Los nouveau pobres de Los Angeles
6/29/1008
Los cambios económicos, que algunos llaman recesión, acaecen en todo Estados Unidos. Repercuten en todo el mundo. Desde el inescrutable incremento en los precios del combustible, azuzados por una especulación sin precedentes y a ojos vista, hasta el derrumbe del ramo de hipotecas fáciles y por lo mismo engañosas, pasando por un ignominioso aumento en los precios de los alimentos básicos y la caída del dólar, la crisis abarca a todos y no perdona a nadie.
Pero no perjudica por igual. Donde unos pocos se benefician y enriquecen, quienes acusan lo peor del golpe son los ya golpeados. Tanto en otros países y continentes como en Los Ángeles y sus alrededores.
Nuestra situación es compleja, porque en esta ciudad conviven personas de 140 países y 224 lenguajes. Porque constituye una cobija de parches, cosida burdamente, donde las hilachas se tocan pero no se mezclan. Porque en este área la mitad de los residentes son hispanos, muchos de ellos inmigrantes y una cantidad indeterminada sin papeles, es decir, sin protección ni representantes.

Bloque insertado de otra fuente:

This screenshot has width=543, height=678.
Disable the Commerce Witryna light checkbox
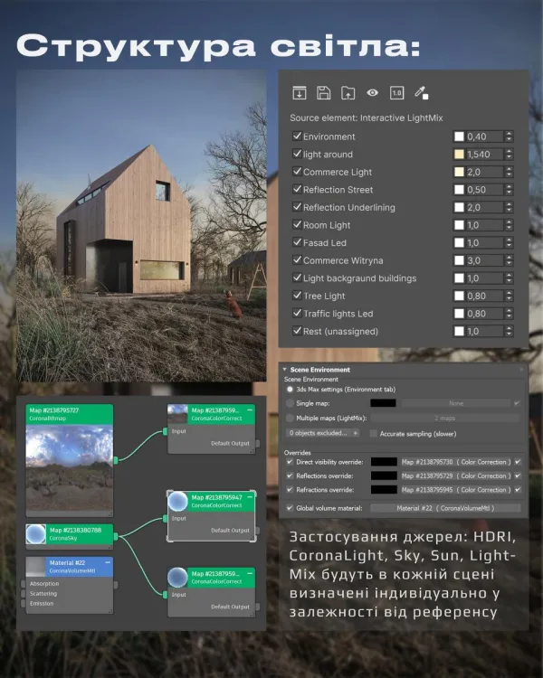[297, 261]
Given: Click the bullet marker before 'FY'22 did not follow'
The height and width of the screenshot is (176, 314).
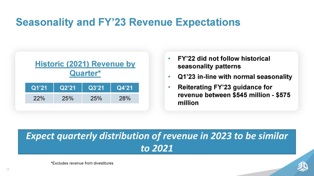Looking at the screenshot, I should (169, 59).
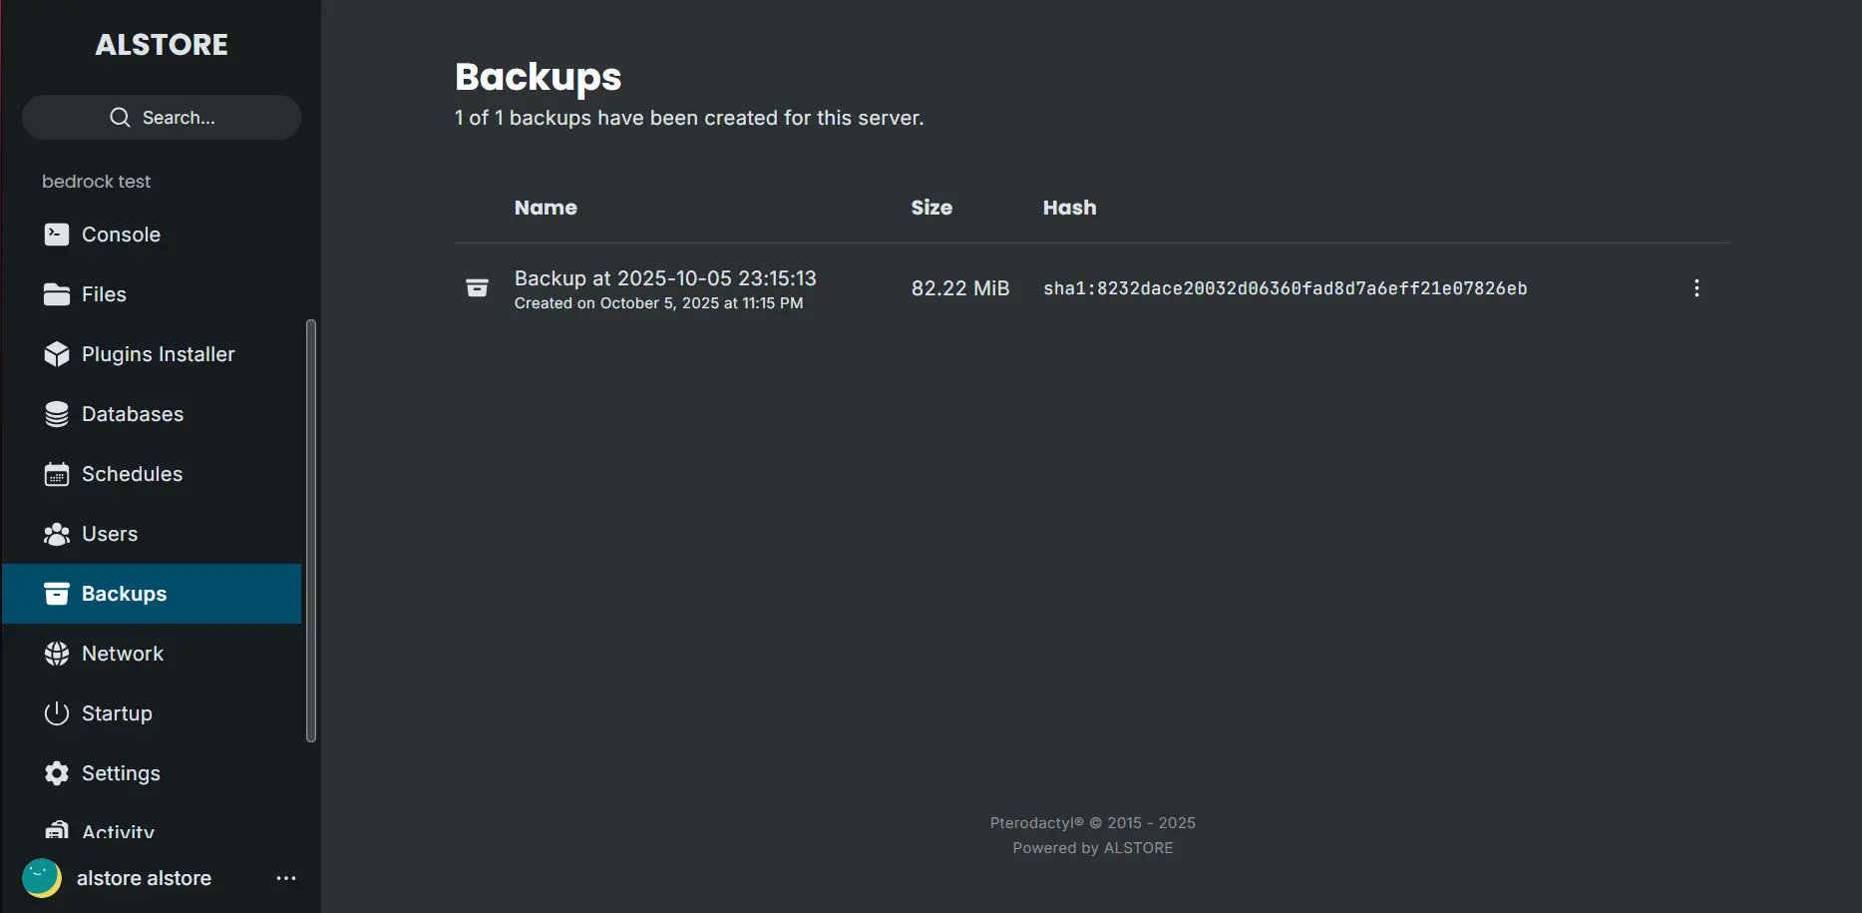Click the archive icon beside the backup entry

click(478, 287)
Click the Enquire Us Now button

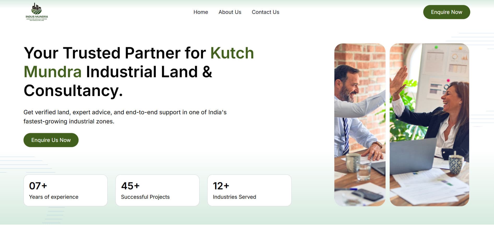coord(51,140)
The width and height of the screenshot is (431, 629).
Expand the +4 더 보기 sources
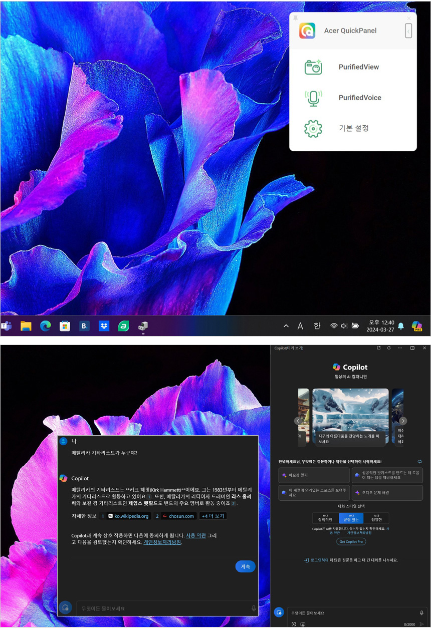click(x=213, y=516)
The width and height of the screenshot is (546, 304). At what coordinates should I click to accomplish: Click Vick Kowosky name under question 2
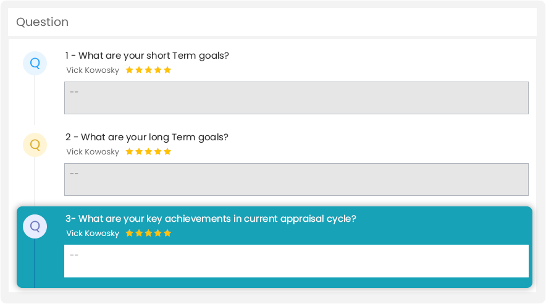click(x=93, y=152)
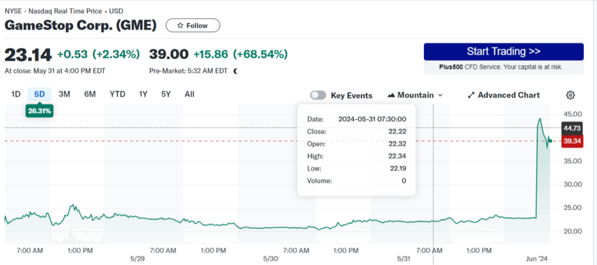Open the Advanced Chart link

[x=508, y=95]
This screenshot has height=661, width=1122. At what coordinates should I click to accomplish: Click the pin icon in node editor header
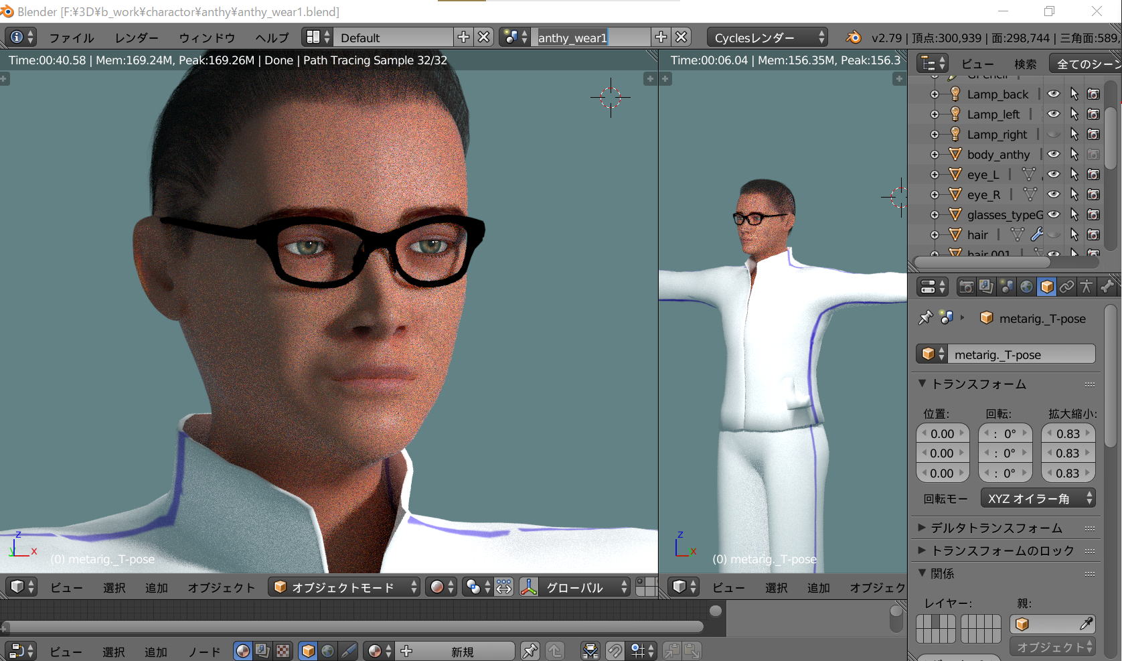click(530, 651)
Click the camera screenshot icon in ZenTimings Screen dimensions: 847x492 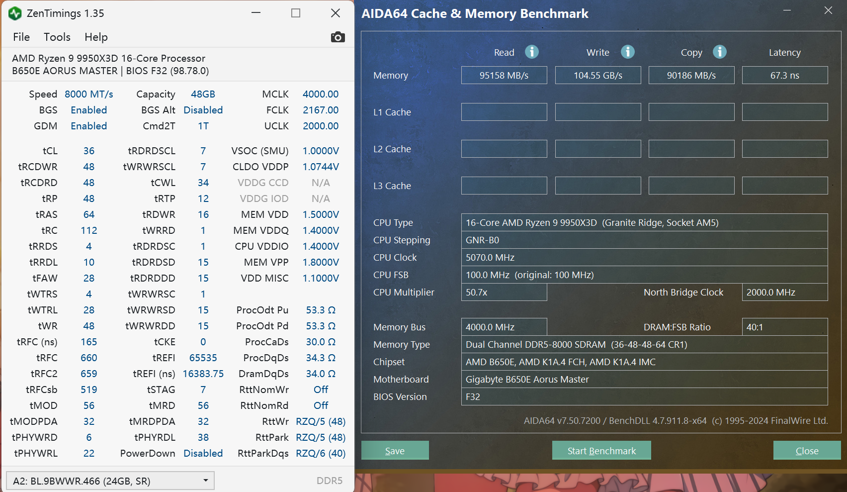338,37
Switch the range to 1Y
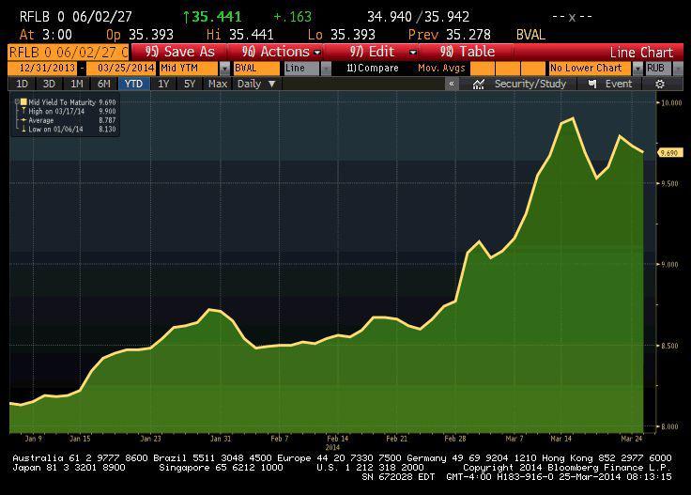 click(x=163, y=84)
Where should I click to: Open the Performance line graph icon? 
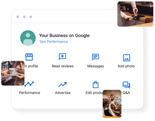[29, 84]
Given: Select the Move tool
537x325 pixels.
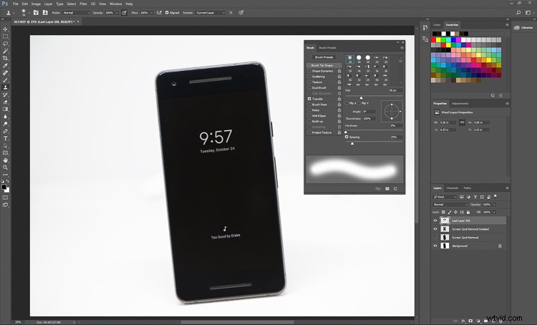Looking at the screenshot, I should pos(6,29).
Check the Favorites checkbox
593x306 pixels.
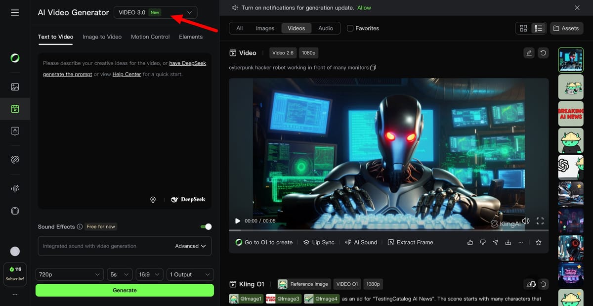350,28
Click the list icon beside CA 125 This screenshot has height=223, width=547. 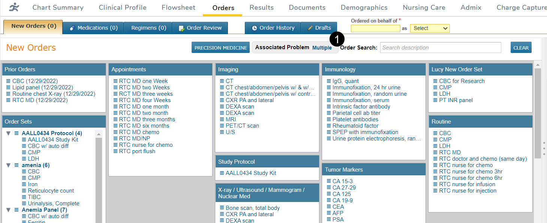pos(329,194)
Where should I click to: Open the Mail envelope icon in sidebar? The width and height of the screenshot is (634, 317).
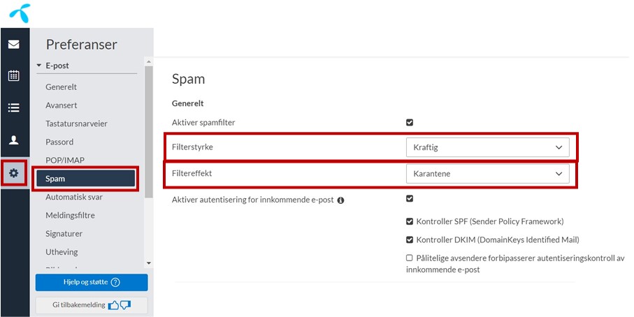(13, 45)
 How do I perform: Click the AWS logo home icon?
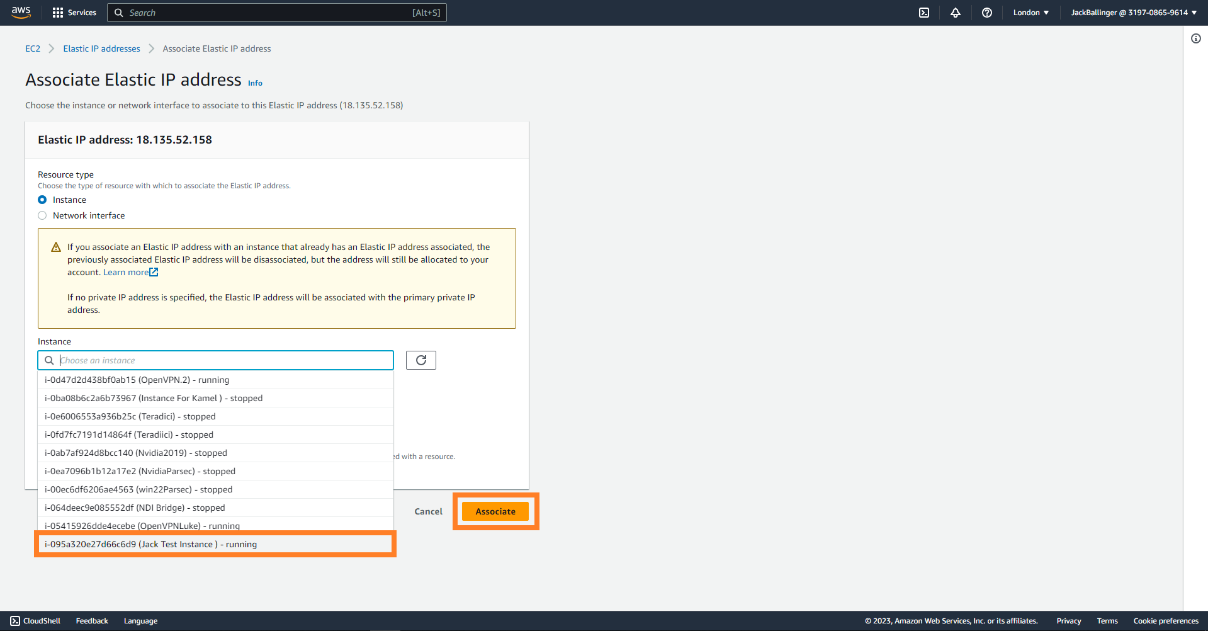coord(21,13)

El fantasma de la inflación –técnicamente la superabundancia de circulante pero en la práctica el descontrol de los precios al consumidor- se ha corporizado ya, aunque los índices oficiales no lo reconozcan.
¿Cómo comprender lo que se viene encima, lo que para muchos no es ya la amenaza del futuro sino el maleficio del presente?
Pues con el ejemplo del pasado, con las lecciones de la historia aquí y en todas partes. Especialmente, de lo que se llamaba el Tercer Mundo, al que nos vamos pareciendo.
Ante nuestros ojos crece la economía informal, donde el ingenio y la improvisación son los reyes, en un reino sin regulaciones ni inversiones de capital ni becas ni garantías. Su proliferación enmascara un índice de cesantía ridículamente bajo. En este remolino entran mujeres que vende enseres en la vereda de la calle Sexta, o pregonan la venta de fresas o tamales o agua de coco, o algo quie hicieron en su casa, casa por casa. O cuentapropistas que venden conchas que alguien trajo de El Salvador. Cuidadoras de niños, limpiadoras de casas, buscadoras de trabajo encerrado. Quienes venden productos de Avon o simplemente perfumes o joyas de oro que compraron de otros, en redes verticales informales.
Los hombres sin educación ni oficio tienen menos opciones. Algunos ya se sientan en la esquina junto con otros jornaleros. Son jardineros, lavacoches, mecánicos esquineros.
Ante el encarecimiento del transporte, más gente trabajará en su casa en la computadora y el teléfono. Pero esta no es una opción para quien no maneja el inglés ni la computadora ni sabe vender.
Y todas estas opciones se resquebrajan: en una sociedad que no compra, tampoco se vende.
Cuando la vida se vuelve cara se encoge la clase media. Sus casas, fuente principal de su valor financiero, bajan vertiginosamente de precio. Se ven obligados a reducir el consumo, a renunciar a sus vacas sagradas: el SUV, Las Vegas, tenis de 120 dólares, el Wii. Algunos descubren el transporte público, aunque teman, como dice un lector, que estén repletos con “ilegales, bebés y pandilleros”, y lo harán mientras resista. Hay lugar para ello: el 85% del transporte aquí es con el propio automóvil. Menos del 15% utiliza el transporte público, comparado con el 53% en Nueva York
Para los otros, la opción no es comprar un automóvil eléctrico de 53 mil dólares ni un Prius de 25 mil, ni un Civic de 17 mil, sino dejar de reparar su vieja camioneta, hasta que ya no ande. Los remaches caseros otorgan a las casas una nueva fisonomía y crean la estética de lo reparado a golpes.
A estas horas, las campanas deberían estar repicando para llamar a agruparse. Los grupos sociales para cambiar de prioridades. Las luces en los últimos pisos de los edificios de gobierno deberían estar encendidas toda la noche en busca de soluciones. No es demasiado tarde.